El australiano nacido en Nueva Zelanda Aron Baynes se formó durante cuatro temporadas en la NCAA en Washington State, pero al no ser elegido en el draft del 2009 tuvo que hacer las maletas. Ganó la Liga y la Copa de Lituania del 2010 con el Lietuvos Rytas, y luego pasó por el Ewe Basket Oldenburg de Alemania y el Ikaros Kallitheas griego. Debutó en la Euroliga con el KK Union Olimpija de Lubliana, un clásico del baloncesto europeo. A mitad de esta temporada dejó el club esloveno y firmó con los Spurs.

Boris Diaw se formó en un centro francés de jóvenes talentos del que saltó al Pau Orthez, en el que compartió vestuario con los hermanos Pietrus (Mickael y Florent). Manu Ginobili llegó a la NBA el 2002, con 25 años, tras pasar por el Andino Sport Club y Estudiantes de Bahía Blanca argentinos, y el Reggio Calabria y la Kinder de Bolonia italianos. En su última temporada en Italia “Manudona” vivió el debut en su equipo de un chico de 16 años llamado Marco Belinelli. El joven prodigio italiano, tras pasar por la Fortitudo (el otro equipo de Bolonia), dio el salto a los Estados Unidos el 2007.

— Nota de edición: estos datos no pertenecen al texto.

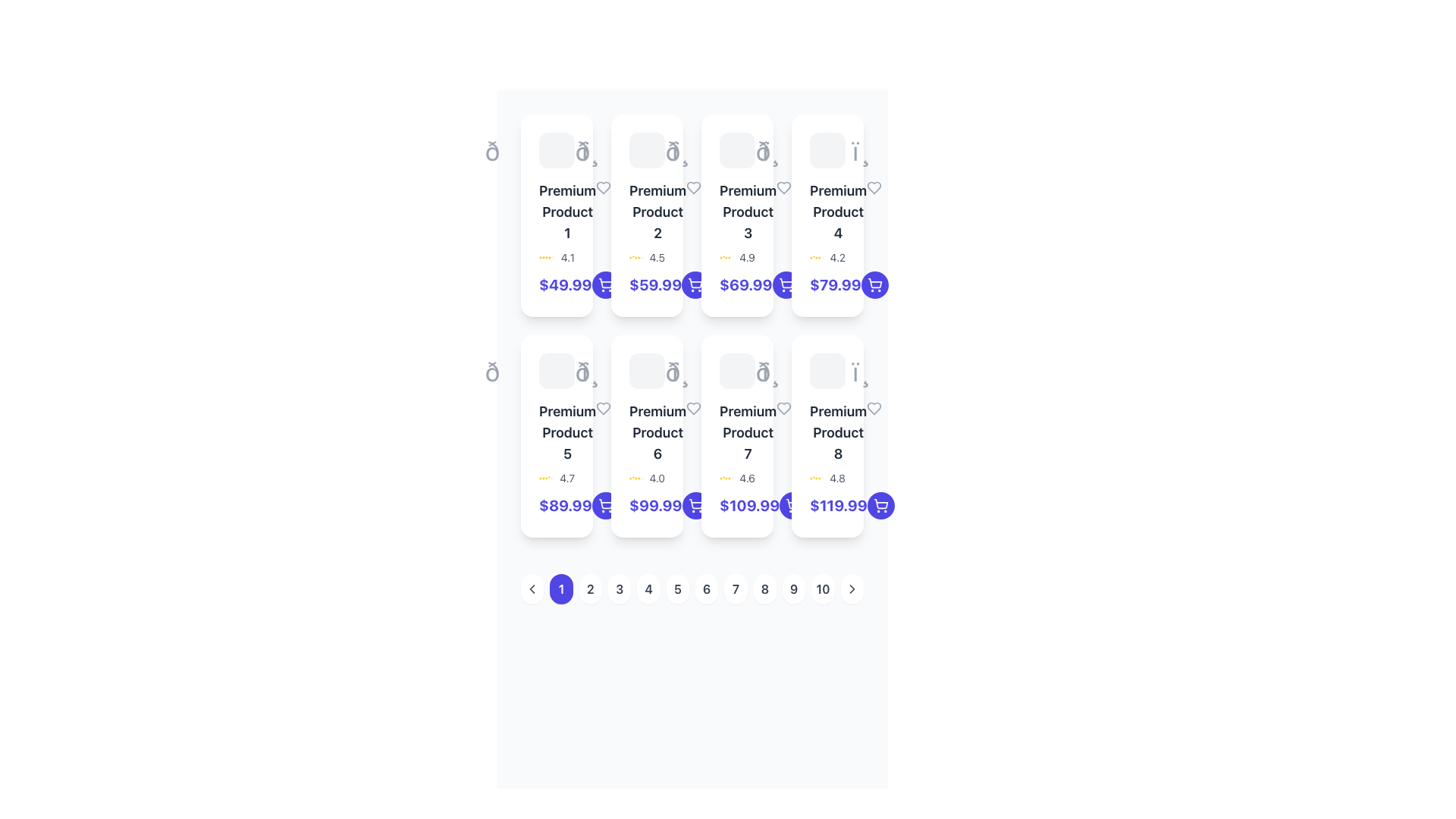 Image resolution: width=1456 pixels, height=819 pixels. What do you see at coordinates (818, 256) in the screenshot?
I see `the fifth star-shaped rating icon in yellow located in the rating section underneath 'Premium Product 4'` at bounding box center [818, 256].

Así pues, no estamos hablando sólo del hecho anecdótico de un quinteto sin estadounidenses. Estamos hablando de un quinteto cuya mayoría de jugadores se han formado o han acabado su desarrollo deportivo en el baloncesto FIBA. En un equipo que tiene como base titular al francés Tony Parker (formado en Francia), y en el que el brasileño Tiago Splitter (formado en la cantera y el primer equipo del Baskonia de la ACB) gana protagonismo día a día. Por cierto, sustituyendo en esta alineación a Mills por Parker y a Baynes por Splittter tal vez tendríamos el mejor equipo FIBA del mundo. Aunque sea en la NBA.

La filosofía de Popovich

En la actualidad son muchos los equipos de la NBA que cuentan con jugadores no formados en los EUA en sus filas. Pero en muy pocos más allá de los Spurs su presencia cambia el concepto de juego, ya que se espera de ellos que se adapten al estilo norteamericano. En ocasiones su función es la de especialistas (como el encasillamiento de Rudy Fernández en el papel de triplista). En otras se busca su supuesto mayor dominio de la táctica para ejercer de aglutinantes del colectivo en compensación del individualismo del jugador local.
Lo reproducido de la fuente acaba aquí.